Dai toni ben diversi è la commedia “Un garibaldino al convento” di Vittorio De Sica, che nel 1942 mostra già la perfezione tecnica che lo renderà uno dei grandi registi del Neorealismo. Toni leggeri sono anche quelli utilizzati da Roberto Rossellini in “Vanina Vanini”, pellicola del 1961 tratta da un racconto di Stendhal. Sempre sulla falsariga della commedia drammatica si muove “Le cinque giornate”, Dario Argento, film del 1973 con Adriano Celentano, che rappresenta l’unica produzione del regista non legata al genere horror o thriller. Un film crudo, che adopera toni tragicomici per raccontare la violenza insensata dei patrioti durante i primi moti rivoluzionari. Su queste stesse vicende storiche, sono state realizzate trasposizioni per il piccolo schermo: ”Le cinque giornate di Milano”, sceneggiato televisivo in 5 puntate diretto da Leandro Castellani nel 1979 e “Le cinque giornate di Milano”, diretto da Carlo Lizzani nel 2004, con la partecipazione di Giancarlo Giannini.
Altra produzione a cavallo tra cinema e televisione è “Piccolo mondo antico”: l’opera di Antonio Fogazzaro venne portata sul grande schermo nel 1941 da Mario Soldati e sul piccolo nel 1957 con lo sceneggiato in cinque puntate di Silverio Blasi con Giorgio Albertazzi. A questa prima riduzione seguono la versione di Salvatore Nocita del 1983 e nel 2001 la miniserie in due puntate “Un mondo d’amore: piccolo mondo antico” di Cinzia Th Torrini.
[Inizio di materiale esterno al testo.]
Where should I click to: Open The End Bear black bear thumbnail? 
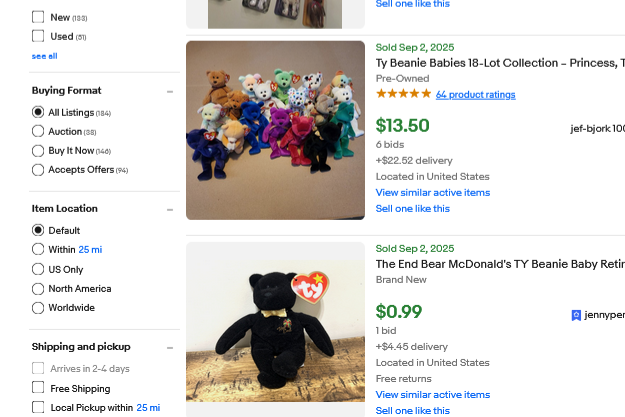[275, 322]
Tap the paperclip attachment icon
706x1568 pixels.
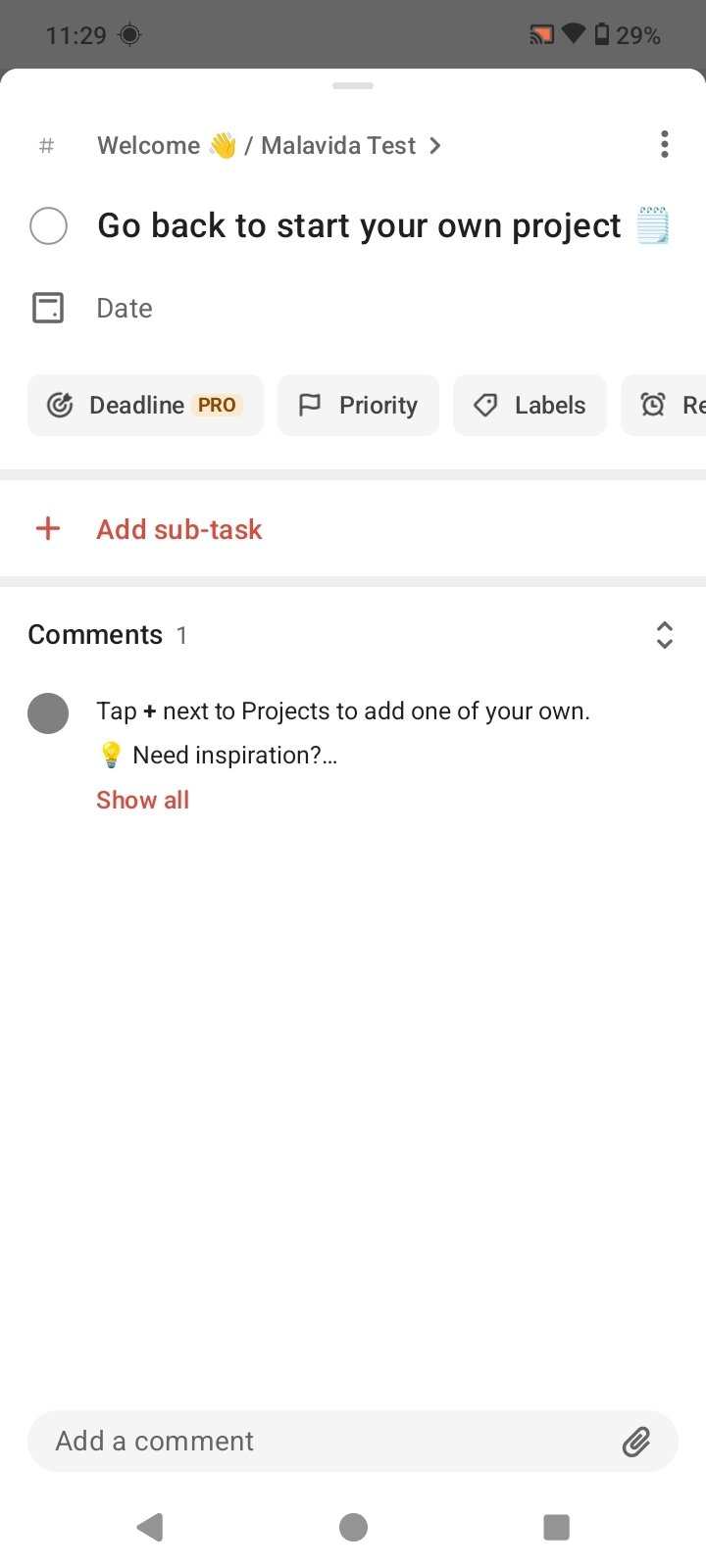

In conclusione, alla fine di questo rapido viaggio nel cinema legato all’epopea risorgimentale, va segnalato “L’eroe dei due mondi”. Film di Guido Manuli, che nel 1994 rappresenta la prima incursione dell’animazione italiana nella storia dell’unità nazionale, attraverso il racconto dell’avventurosa vita di Giuseppe Garibaldi.
Un discorso a parte, rispetto alla produzione cinematografica legata espressamente all’unità d’Italia, merita il regista Luigi Magni, la cui produzione artistica verte sulla narrazione delle radici storiche di Roma, intesa come città e come popolo. Questa narrazione cercata dall’autore lungo tutta la propria carriera, finisce necessariamente per incrociare ripetutamente gli eventi risorgimentali in una lunga serie di film.
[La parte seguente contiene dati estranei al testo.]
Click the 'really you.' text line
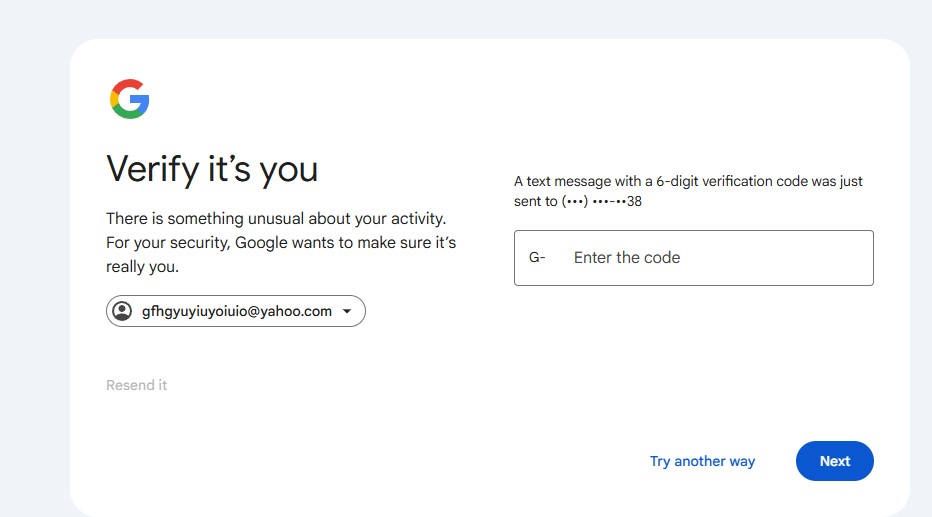(x=143, y=267)
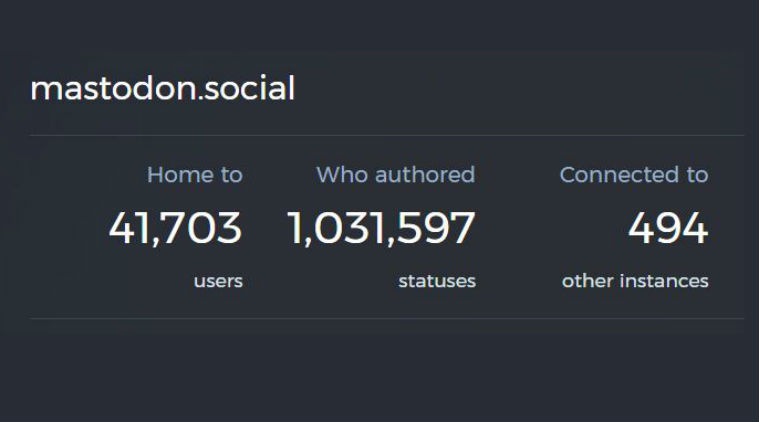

Da “Nell’anno del Signore”, del 1969 (con Claudia Cardinale, Nino Manfredi, Alberto Sordi e Ugo Tognazzi), proseguendo con la commedia musicale “La Tosca” del 1973 (con Gigi Proietti e Monica Vitti), “In nome del papa re”, del 1977 (nuovamente con Nino Manfredi), “Arrivano i bersaglieri” del 1980, ambientato il giorno della breccia di porta pia, “In nome del popolo sovrano” del 1990 (ancora con Alberto Sordi e Nino Manfredi), concludendosi nel 2000 con “La carbonara”.